Researchers from Aix-Marseille University have developed a new software tool to uncover human disease-causing mutations. As they write in Nucleic Acids Research, the researchers developed the freely available Variant Annotation and Filtration Tool, or VarAFT, which incorporates both classical data such as phylogenetic, conservation and protein structure information, and additional data at the variant, gene and phenotype levels, such as from OMIM, Gene Ontology, and other sources. The tool further enables simultaneous annotation, filtration, and other analyses to home in on candidate pathogenic mutations, the researchers say.

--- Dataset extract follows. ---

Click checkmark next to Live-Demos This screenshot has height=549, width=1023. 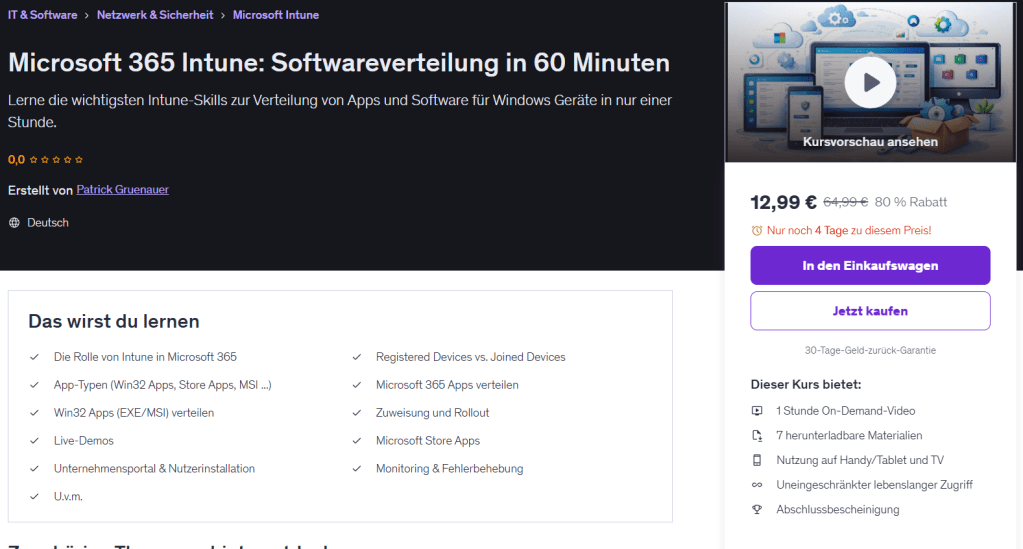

A University of Oslo team has developed Coloc-stats, a web-based service to aid co-localization analyses. Coloc-stats, it says, allows researchers to use multiple co-localization analysis tools — which vary in their methodologies and may give divergent findings — and compare their results. In this way, researchers can gauge the robustness of their findings. The team adds that Coloc-stats is freely available as a web server with a graphical user interface with help pages and FAQs.
Researchers at the Korean company Syntekabio have developed a new variant-calling algorithm named ADIScan2, which they then applied to two pairs of monozygotic twins. This algorithm builds on their previously developed ADIScan1, but now allows the direct comparison of two sets of next-generation sequencing data. Within the two sets of twins, ADIScan2 uncovered about 500 candidate discordant sequences, 200 of which were also predicted by VarScan2. Among these, they identified 66 true discordant sequences. This suggests, they say, that ADIScan1 and ADIScan2 complement existing tools.